Copy the entries exactly, through the "Prisgaranti (1235, 873)" line.

═══ Extracted entries

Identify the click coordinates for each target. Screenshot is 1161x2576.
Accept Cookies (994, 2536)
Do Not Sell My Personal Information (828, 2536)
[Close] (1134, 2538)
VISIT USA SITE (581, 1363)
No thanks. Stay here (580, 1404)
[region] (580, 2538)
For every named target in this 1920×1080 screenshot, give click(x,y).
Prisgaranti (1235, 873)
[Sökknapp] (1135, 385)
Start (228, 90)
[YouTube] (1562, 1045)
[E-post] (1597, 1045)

══════

▶ Your response:
Identify the click coordinates for each target. Screenshot is 1161x2576.
Accept Cookies (994, 2536)
Do Not Sell My Personal Information (828, 2536)
[Close] (1134, 2538)
VISIT USA SITE (581, 1363)
No thanks. Stay here (580, 1404)
[region] (580, 2538)
For every named target in this 1920×1080 screenshot, give click(x,y).
Prisgaranti (1235, 873)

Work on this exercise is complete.